Em 11 de maio de 2026, o marketplace Elo7 anunciou sua total desativação, encerrando mais de uma década de atuação no Brasil. A decisão impactou cerca de 75 mil vendedores ativos, que geravam em média R$ 1,2 milhão em volume anual. A plataforma, que era referência em artesanato e produtos independentes, deixou os lojistas à procura de alternativas seguras e rentáveis para manter suas vendas online.
O que aconteceu
O CEO da Elo7, Marcos Lemos, comunicou em comunicado oficial que a empresa não continuará operando devido a desafios financeiros e à necessidade de reestruturação do modelo de negócios. A decisão foi tomada após avaliações internas que apontaram queda constante no número de usuários ativos, além de aumento da concorrência de grandes marketplaces como Mercado Livre e Shopee. A empresa também citou dificuldades em manter a infraestrutura tecnológica e os custos de compliance regulatório.
O fechamento foi anunciado em 9 de maio, com a empresa disponibilizando um cronograma de migração e suporte técnico aos vendedores. No dia 11, a plataforma foi totalmente desligada, bloqueando novos cadastros e encerrando as operações de checkout. Os lojistas que ainda tinham pedidos em andamento tiveram que transferir seus estoques e gerenciar entregas manualmente ou por meio de parceiros logísticos.

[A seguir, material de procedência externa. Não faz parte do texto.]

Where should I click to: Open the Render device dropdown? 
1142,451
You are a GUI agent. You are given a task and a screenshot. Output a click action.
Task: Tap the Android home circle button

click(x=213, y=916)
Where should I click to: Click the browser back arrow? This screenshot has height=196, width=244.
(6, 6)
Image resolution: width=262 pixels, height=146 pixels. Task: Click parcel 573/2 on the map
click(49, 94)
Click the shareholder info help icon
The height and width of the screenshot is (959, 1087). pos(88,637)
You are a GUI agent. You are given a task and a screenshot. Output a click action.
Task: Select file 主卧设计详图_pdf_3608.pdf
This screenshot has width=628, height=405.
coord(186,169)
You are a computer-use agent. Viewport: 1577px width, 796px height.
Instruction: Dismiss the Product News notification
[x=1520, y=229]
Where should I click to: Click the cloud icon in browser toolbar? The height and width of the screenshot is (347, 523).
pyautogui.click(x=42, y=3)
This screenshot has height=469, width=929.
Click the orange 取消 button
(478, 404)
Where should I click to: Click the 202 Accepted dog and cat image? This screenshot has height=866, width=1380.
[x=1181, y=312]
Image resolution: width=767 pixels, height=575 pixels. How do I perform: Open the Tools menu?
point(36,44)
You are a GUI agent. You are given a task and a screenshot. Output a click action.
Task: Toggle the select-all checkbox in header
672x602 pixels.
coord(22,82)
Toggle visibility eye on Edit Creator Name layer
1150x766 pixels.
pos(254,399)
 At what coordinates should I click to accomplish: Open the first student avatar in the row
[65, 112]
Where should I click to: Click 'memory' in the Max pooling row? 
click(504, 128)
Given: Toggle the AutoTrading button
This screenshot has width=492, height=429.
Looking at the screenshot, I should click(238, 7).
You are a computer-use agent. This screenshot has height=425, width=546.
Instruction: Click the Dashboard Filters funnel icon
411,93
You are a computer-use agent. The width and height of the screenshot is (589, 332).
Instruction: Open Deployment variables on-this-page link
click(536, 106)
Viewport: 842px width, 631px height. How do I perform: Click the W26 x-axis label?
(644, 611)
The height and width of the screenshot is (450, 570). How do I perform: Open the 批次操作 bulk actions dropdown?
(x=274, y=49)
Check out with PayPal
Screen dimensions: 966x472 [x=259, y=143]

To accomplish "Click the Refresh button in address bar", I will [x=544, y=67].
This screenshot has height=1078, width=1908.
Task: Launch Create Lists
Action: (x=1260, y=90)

O que muda para quem vende online
Para sellers que dependiam do Elo7, a mudança implica uma reavaliação da estratégia de presença digital. No Mercado Livre, por exemplo, os vendedores podem aproveitar o programa de “Marca Própria” e a logística integrada (Fulfilment by Mercado Livre), mas enfrentarão taxas de venda mais altas, especialmente nas categorias de moda e decoração. Já a Shopee tem foco em promoções agressivas e cashback, o que pode reduzir margens, mas aumenta a visibilidade entre consumidores de baixa renda.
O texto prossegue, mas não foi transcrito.